Rosario: derribaron otro búnker de drogas y ya son 78 los inactivados durante la gestión de Pullaro
El Gobierno de Santa Fe llevó adelante este lunes un nuevo derribo de un búnker utilizado para la venta de drogas en Rosario, en el marco de la aplicación de la Ley de Microtráfico. El procedimiento se realizó en una vivienda ubicada en Benteveo 790, en barrio Gráfico, y fue supervisado por autoridades del Ministerio de Justicia y Seguridad y fiscales del Ministerio Público de la Acusación (MPA).
Con esta intervención, ya son 78 los búnkeres inactivados en Rosario, 88 en el departamento y 133 en toda la provincia desde el inicio de la gestión del gobernador Maximiliano Pullaro.
El secretario de Seguridad Pública, Omar Pereira, explicó que el inmueble funcionaba como un "aguantadero" vinculado al microtráfico, además de otros delitos como extorsiones y hechos de violencia. Señaló que se trataba de una problemática que afectaba al barrio y recordó que en la zona ya se realizaron otras intervenciones similares.
Por su parte, la fiscal Mercedes Banchio indicó que este fue el quinto búnker derribado en barrio Gráfico como resultado de una investigación del equipo especializado en Microtráfico.
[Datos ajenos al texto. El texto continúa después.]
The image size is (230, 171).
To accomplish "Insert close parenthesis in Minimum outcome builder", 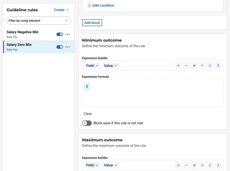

Durante la causa se detectó la venta de cocaína fraccionada y la existencia de maniobras relacionadas con hechos de violencia y extorsión.
La fiscal destacó además la importancia de las denuncias realizadas por vecinos a través del 911 y de la línea 0800, junto con los testimonios reservados previstos por la Ley de Microtráfico. También señaló que el análisis de teléfonos celulares secuestrados durante los allanamientos permitió identificar a otras personas involucradas en la organización.
Como resultado de la investigación, varias personas permanecen detenidas con prisión preventiva, mientras algunas esperan la audiencia preliminar y otras serán llevadas a juicio oral.
La Ley de Microtráfico fue aprobada por la Legislatura santafesina en diciembre de 2023 y permite avanzar con la inactivación de inmuebles utilizados para la venta de estupefacientes o asociados a hechos de violencia, mediante un trabajo conjunto entre el Gobierno provincial, el MPA, la Justicia, la Policía de Santa Fe, fuerzas federales y gobiernos locales.